Volk beschreibt, etwas verdeckt, dass früher manche in Bayern gleicher als gleich waren. Er schildert das am Beispiel der Parteispendenverfahren. In den Achtzigerjahren hatte Joachim Zahn, ein ehemaliger Vorstandsvorsitzender von Daimler-Benz, wegen steuersparender Parteispenden Ärger mit der Staatsanwaltschaft in Baden-Württemberg bekommen. Volk bekam das Mandat.

Was ist von Geständnissen, von Staatsanwälten und vor allem von Zeugen zu halten?

Ein Studienfreund, der in einem bayerischen Ministerium arbeitete, kam auf ihn zu und sagte, er habe eine Sonderaufgabe zugewiesen bekommen. Er solle alle Argumente zusammentragen, die gegen eine Strafbarkeit der Unternehmer sprächen. Er, Volk, werde die Argumente doch wohl kennen. "Mir ist nicht bekannt, dass bayerische Unternehmen Probleme mit der Staatsanwaltschaft bekommen hätten", scheibt Volk. "Wie das zu erklären ist, weiß ich nicht." Er weiß das vermutlich schon - wer groß und bedeutend war, wurde damals, wenn möglich, in Bayern geschont. "Kein Politiker würde es (heute) wagen, auf die Justiz einzuwirken; sei es aus moralischer Grundüberzeugung oder der schlichten Angst vor den Folgen", schreibt Volk. Im Freistaat Bayern gehen heute wirklich die Uhren anders. Jedenfalls die bei der Justiz.

Staatsanwälte kommen bei Volk vergleichsweise gut weg. Er findet, dass die Staatsanwaltschaft insgesamt "gute Gründe" für die Etikettierung hat, sie sei "die objektivste Behörde Welt". Einige seiner Kollegen sehen das anders. Es gibt Anwälte, die Staatsanwälte hassen. Und Gerhard Mauz, der große Gerichtsberichterstatter, hat mal in einem seiner Bücher geschrieben, die Staatsanwaltschaft sei "nicht immer", aber immer wieder "die Panzerdivision des Vorurteils, der Emotionen und des blinden Zorns".

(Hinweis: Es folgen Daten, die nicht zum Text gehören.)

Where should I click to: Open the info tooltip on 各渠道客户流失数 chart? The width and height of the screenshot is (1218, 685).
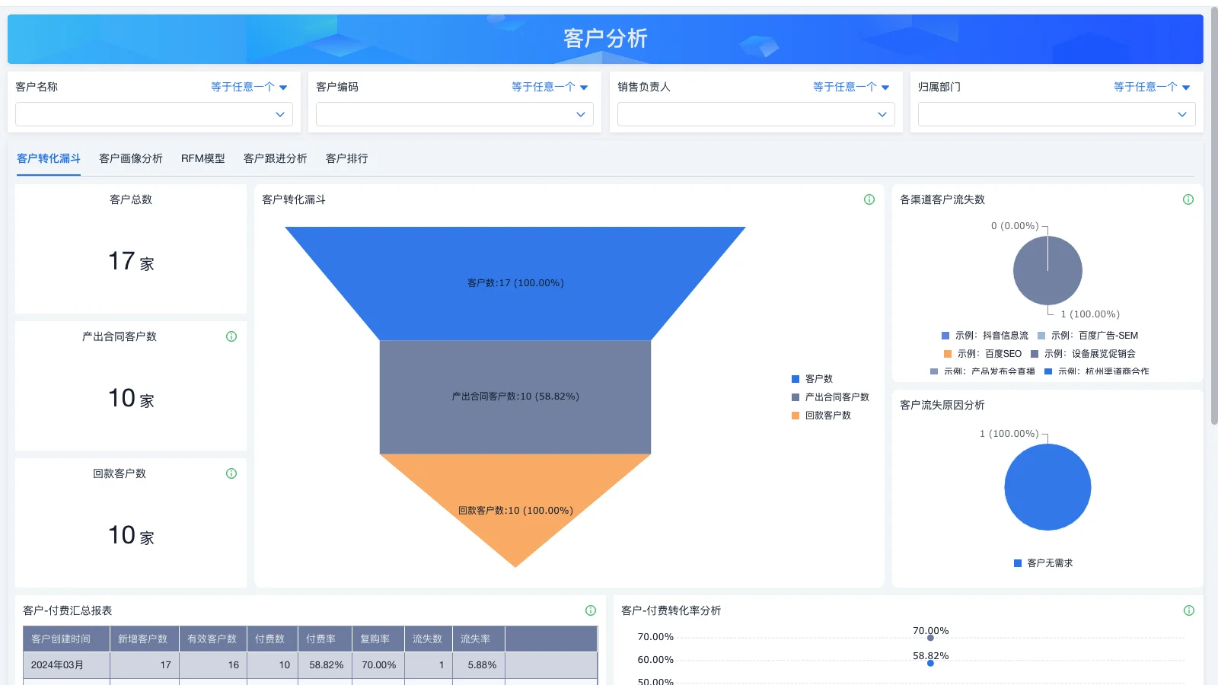coord(1188,199)
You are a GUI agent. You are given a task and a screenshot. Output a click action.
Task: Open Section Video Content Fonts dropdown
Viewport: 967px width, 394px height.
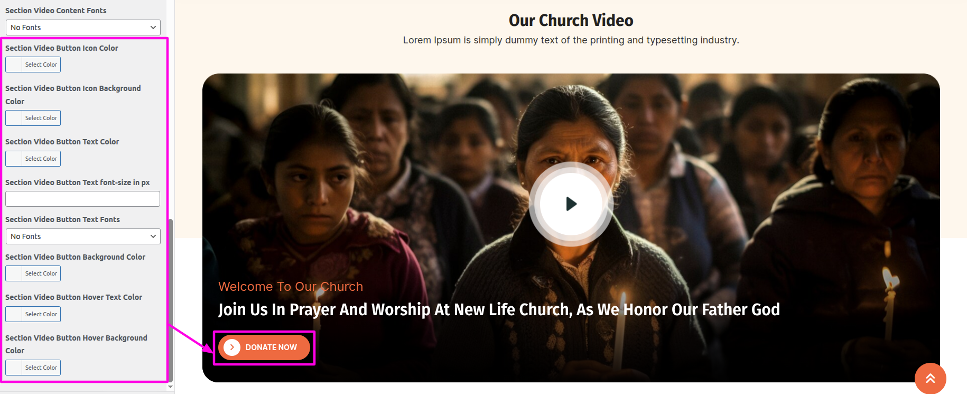tap(83, 28)
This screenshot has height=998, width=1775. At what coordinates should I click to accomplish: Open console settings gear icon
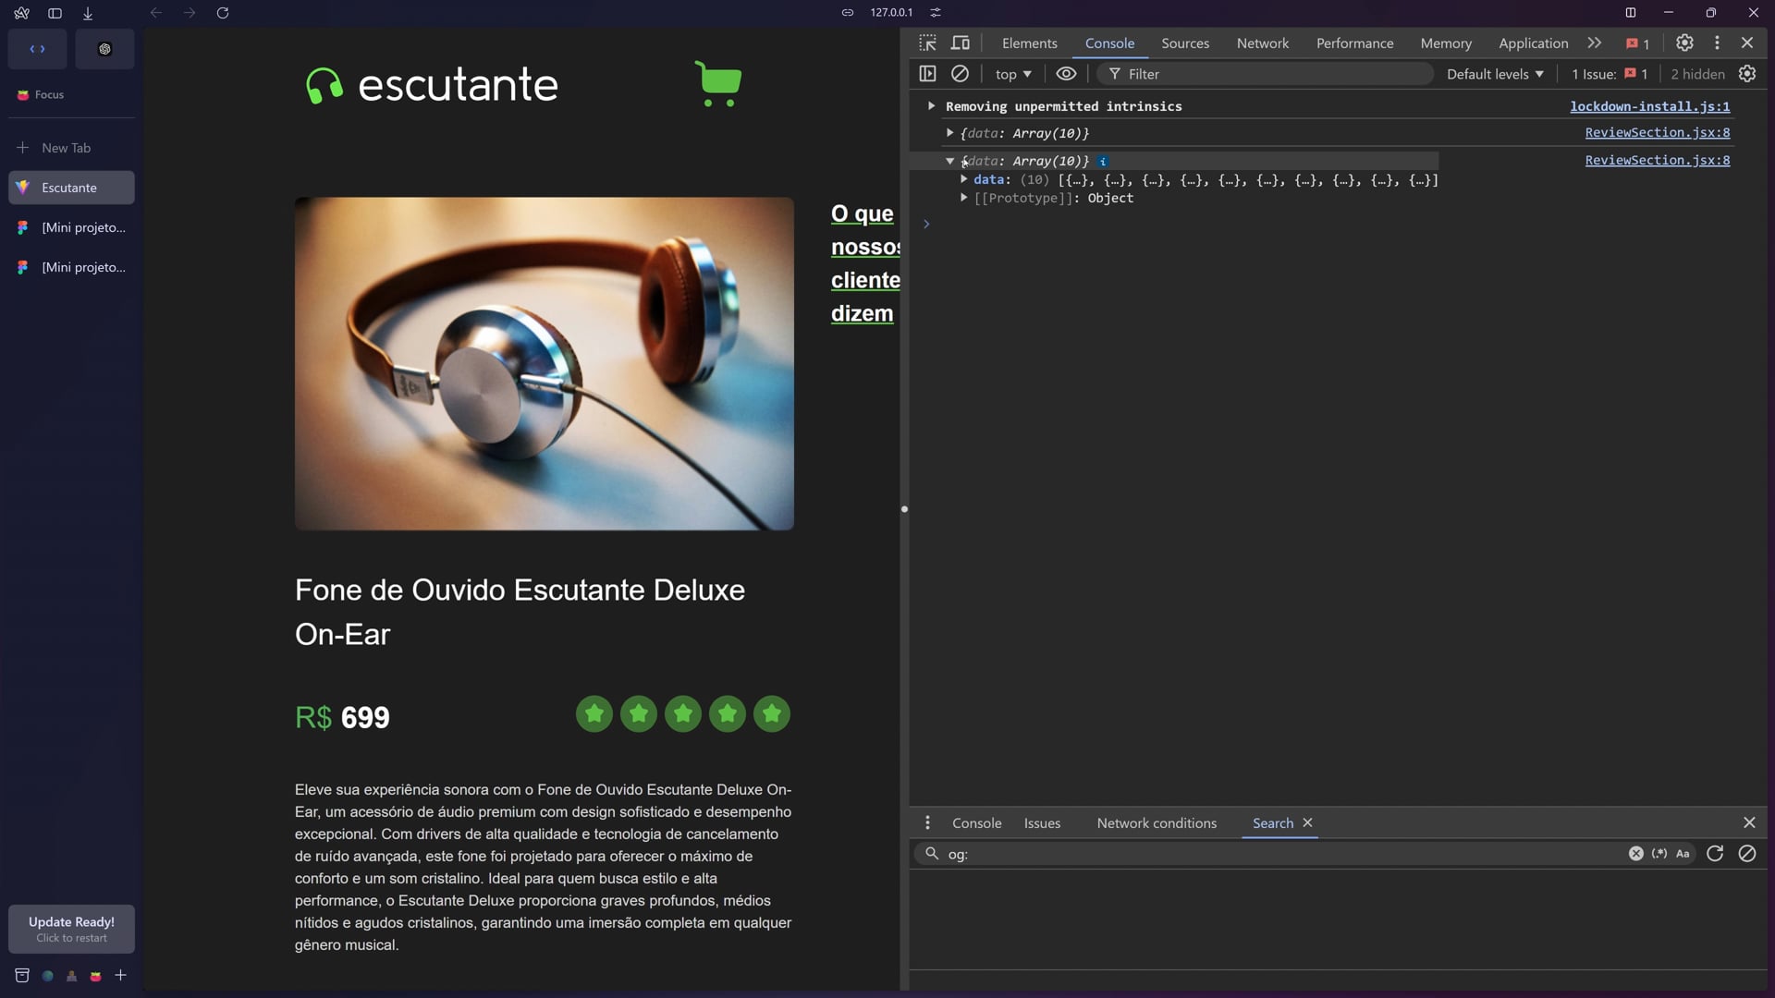[x=1746, y=74]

Justiz: Klaus Volk: Die Wahrheit vor Gericht. Wie sie gefunden und geschunden, erkämpft und erkauft wird. Verlag C. Bertelsmann München 2016, 352 Seiten, 19,99 Euro. E-Book: 15,99 Euro.

Klaus Volk: Die Wahrheit vor Gericht. Wie sie gefunden und geschunden, erkämpft und erkauft wird. Verlag C. Bertelsmann München 2016, 352 Seiten, 19,99 Euro. E-Book: 15,99 Euro.

Volk ist da wesentlich sanfter: Er findet, dass die Öffentlichkeit die Strafverfolger unbedingt in der Rolle der Guten sehen wolle. Das sei problematisch. Heutzutage habe alles gleich den Namen Affäre und solle dann vom Staatsanwalt aufgeklärt werden. Und im Ermittlungsverfahren sei die Staatsanwaltschaft der Herrscher. In dieser Phase des Verfahrens könne die Verteidigung fast nichts tun. Sie brauche mehr Mitsprache und auch bessere Gestaltungsmöglichkeiten. Selbst das Recht auf Akteneinsicht könne ihr bis zum Abschluss der Ermittlungen verweigert werden. Diese Verweigerung sei "selten eine vernünftige Maßnahme" und das wisse die Staatsanwaltschaft eigentlich auch.

Das Gerichtssaal ist oft auch eine Bühne. Was von Zeugen zu halten ist, beschreibt Volk an einem Schauspiel, das vor mehr als hundert Jahren an der Universität Berlin aufgeführt wurde: Bevor eine Vorlesung in Sachen Strafprozessrecht begann, schrien sich zwei Personen an, die vorne am Rednerpult standen. Der eine droht dem anderen eine Ohrfeige an. Da kam der Professor in den Saal und er bat alle Studenten, doch bitte aufzuschreiben, was sie eben erlebt hatten. Der vermeintliche Vorfall war eine Inszenierung gewesen.

Obwohl der Vorfall erst kurze Zeit zurücklag, schrieben etliche Studenten, sie hätten gesehen, dass einer den anderen geohrfeigt habe, andere wussten zu berichten, einer der Streithähne habe eine Pistole gezogen und sogar ein Schuss sei angeblich gefallen. Volks Fazit: Das "Gehirn schreibt die Story - nicht das Auge".

In unbewusster Ehrlichkeit heißt es im Sprachgebrauch, dass wir Gerechtigkeit nur üben. Dieses Buch macht diese Wahrheit eindringlich klar.